### The problem
A line qualifies if it holds the string "user". Copy every qualifying line from the records.

### Records from a data collection
Start of Block

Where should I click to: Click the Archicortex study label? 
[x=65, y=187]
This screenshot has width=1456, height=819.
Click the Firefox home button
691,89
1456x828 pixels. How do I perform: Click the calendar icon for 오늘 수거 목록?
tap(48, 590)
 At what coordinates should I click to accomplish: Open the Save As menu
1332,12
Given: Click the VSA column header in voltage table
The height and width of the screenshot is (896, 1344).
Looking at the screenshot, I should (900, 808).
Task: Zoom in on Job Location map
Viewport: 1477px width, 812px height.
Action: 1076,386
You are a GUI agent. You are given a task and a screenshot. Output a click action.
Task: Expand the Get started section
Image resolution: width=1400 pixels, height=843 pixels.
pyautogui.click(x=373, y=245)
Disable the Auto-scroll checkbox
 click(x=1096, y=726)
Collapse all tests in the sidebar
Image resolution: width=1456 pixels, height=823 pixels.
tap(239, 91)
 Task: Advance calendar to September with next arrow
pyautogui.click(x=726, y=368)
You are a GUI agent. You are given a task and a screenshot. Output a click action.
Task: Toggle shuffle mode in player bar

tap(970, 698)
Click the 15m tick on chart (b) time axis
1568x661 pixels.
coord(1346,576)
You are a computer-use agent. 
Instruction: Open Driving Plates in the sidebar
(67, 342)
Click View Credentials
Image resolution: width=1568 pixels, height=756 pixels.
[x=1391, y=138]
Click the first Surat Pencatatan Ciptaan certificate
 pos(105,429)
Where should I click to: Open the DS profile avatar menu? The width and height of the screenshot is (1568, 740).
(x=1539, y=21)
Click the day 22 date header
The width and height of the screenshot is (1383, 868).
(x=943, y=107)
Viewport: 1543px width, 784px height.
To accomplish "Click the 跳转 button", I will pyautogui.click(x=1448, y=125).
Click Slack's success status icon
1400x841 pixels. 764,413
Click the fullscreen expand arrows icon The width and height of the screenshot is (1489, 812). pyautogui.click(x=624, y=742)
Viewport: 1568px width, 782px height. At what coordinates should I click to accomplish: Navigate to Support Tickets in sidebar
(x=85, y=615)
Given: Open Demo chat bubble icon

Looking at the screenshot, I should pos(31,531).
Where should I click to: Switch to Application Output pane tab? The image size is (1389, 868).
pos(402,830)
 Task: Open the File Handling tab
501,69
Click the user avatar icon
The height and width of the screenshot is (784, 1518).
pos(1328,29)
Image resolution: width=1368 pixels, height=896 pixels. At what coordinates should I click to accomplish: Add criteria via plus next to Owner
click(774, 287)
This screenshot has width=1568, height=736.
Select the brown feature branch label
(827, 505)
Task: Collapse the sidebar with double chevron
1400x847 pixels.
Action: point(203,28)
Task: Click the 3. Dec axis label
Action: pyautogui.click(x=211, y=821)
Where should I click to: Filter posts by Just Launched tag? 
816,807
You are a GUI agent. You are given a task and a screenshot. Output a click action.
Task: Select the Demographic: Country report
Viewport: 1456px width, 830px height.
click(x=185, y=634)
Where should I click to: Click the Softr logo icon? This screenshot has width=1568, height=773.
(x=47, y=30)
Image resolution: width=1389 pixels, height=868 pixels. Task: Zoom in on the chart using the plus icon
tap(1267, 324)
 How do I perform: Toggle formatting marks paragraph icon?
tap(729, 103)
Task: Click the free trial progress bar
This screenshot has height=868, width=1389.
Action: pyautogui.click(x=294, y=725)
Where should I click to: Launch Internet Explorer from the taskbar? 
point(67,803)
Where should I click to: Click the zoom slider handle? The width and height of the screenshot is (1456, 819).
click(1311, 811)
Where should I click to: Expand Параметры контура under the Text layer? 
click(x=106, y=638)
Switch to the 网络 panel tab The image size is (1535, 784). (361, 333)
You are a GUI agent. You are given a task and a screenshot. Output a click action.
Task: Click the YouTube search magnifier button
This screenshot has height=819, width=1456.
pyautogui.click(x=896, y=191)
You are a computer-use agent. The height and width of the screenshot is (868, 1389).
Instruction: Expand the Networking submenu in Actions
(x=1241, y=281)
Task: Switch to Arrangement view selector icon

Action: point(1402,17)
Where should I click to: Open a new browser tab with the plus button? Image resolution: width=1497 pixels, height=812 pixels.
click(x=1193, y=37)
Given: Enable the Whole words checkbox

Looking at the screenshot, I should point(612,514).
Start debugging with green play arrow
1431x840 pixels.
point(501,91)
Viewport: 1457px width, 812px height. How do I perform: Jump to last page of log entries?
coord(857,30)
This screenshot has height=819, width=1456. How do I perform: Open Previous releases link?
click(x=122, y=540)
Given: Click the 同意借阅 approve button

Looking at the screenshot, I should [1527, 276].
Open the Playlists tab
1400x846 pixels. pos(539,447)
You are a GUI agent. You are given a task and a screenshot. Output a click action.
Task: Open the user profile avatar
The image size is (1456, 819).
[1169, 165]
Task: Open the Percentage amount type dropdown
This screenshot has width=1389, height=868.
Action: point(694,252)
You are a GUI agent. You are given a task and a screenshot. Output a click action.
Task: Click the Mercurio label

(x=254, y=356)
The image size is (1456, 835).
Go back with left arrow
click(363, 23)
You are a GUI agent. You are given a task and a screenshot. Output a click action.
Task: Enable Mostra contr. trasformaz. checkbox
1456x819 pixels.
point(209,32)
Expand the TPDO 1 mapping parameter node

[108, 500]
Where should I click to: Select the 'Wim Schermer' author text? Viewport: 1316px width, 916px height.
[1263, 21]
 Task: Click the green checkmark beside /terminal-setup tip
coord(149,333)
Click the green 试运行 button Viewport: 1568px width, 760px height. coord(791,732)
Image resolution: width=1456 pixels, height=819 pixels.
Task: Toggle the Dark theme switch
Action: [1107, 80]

End of Block

### Solution to the problem
Click the user avatar icon
Task: Open the user profile avatar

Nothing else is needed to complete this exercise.